Entrepreneurial women’s cognitive ambidexterity : career and cultural influences

De Villiers Scheepers, M. J. ; Boshoff, C. ; Oostenbrink, M. (2017)

CITATION: De Villiers Scheepers, M. J., Boshoff, C. & Oostenbrink, M. 2017. Entrepreneurial women’s cognitive ambidexterity : career and cultural influences. South African Journal of Business Management, 48(2):21-33, doi:10.4102/sajbm.v48i4.40.

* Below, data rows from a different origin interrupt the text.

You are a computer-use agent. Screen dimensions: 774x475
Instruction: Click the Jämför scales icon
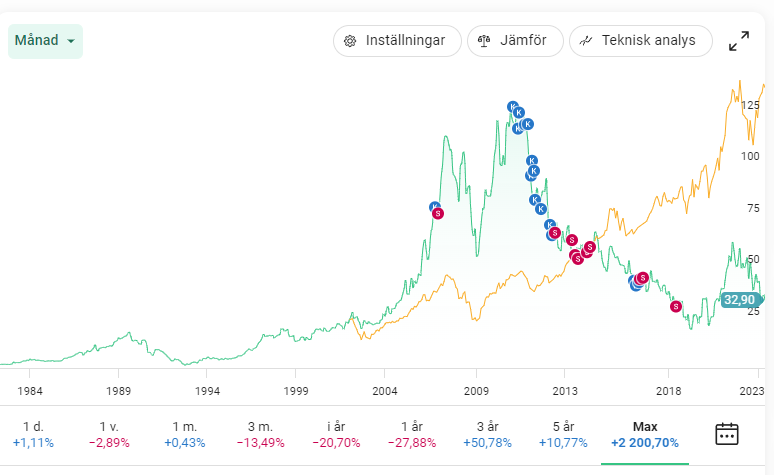[x=484, y=41]
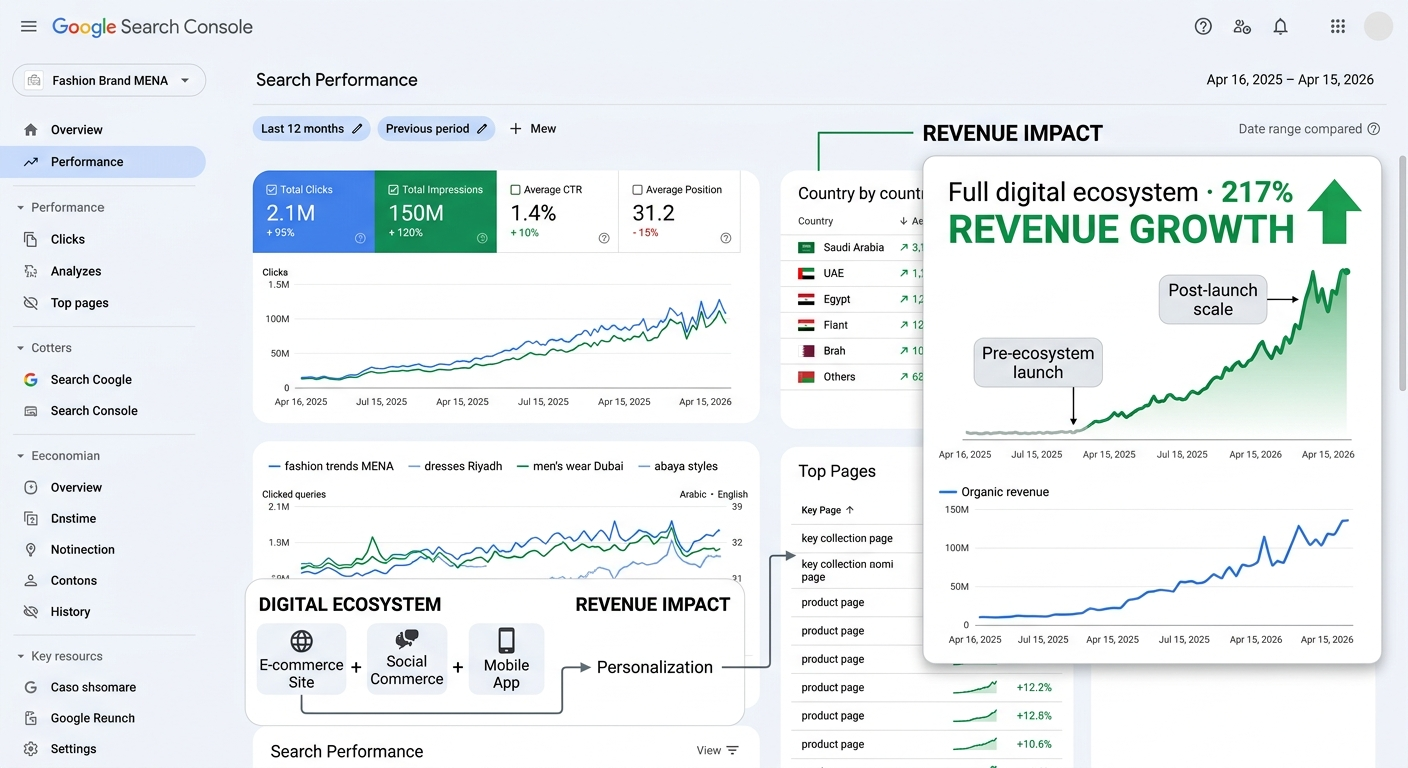Open the user management settings icon

tap(1242, 27)
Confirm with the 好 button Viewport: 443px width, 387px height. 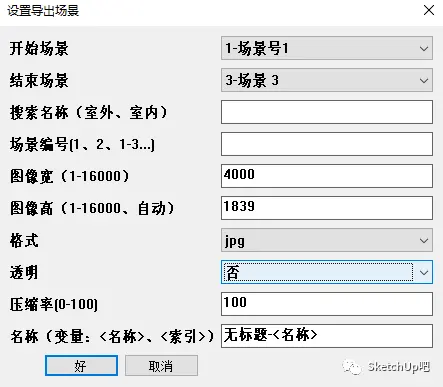[x=81, y=366]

The original publication is available at https://sajbm.org

Article

The purpose of this study was to examine how women’s career stage and Ubuntu (collectivist) values relate to their cognitive ambidexterity when pursuing entrepreneurial initiatives in multicultural South Africa. In this study individual cognitive ambidexterity was operationalised as using effectual and causal logic. More than three hundred businesswomen from diverse backgrounds were surveyed. The results revealed that career stage, self-efficacy and Ubuntu collectivism are important in women’s ambidexterity. Mature, efficacious women in their late career stage draw on their diverse networks and use effectual affordable loss, flexibility and causation when pursuing entrepreneurial initiatives. In contrast, younger, early-career women are more likely to use pre-commitment to ensure support from stakeholders. Women with Ubuntu values use their relationship skills to draw on resources from their networks and use ambidexterity (effectual and causal logic) in their entrepreneurial endeavours. The findings suggest that entrepreneurial women who develop their cognitive ambidexterity and draw on both effectual and causal approaches when initiating entrepreneurial initiatives are more likely to experience successful outcomes. These mental approaches can be developed by means of awareness, training and mentoring. This study extends the literature on women’s entrepreneurial decision-making in a culturally diverse society, demonstrating the influence of cultural values and career stage on effectual and causal logic.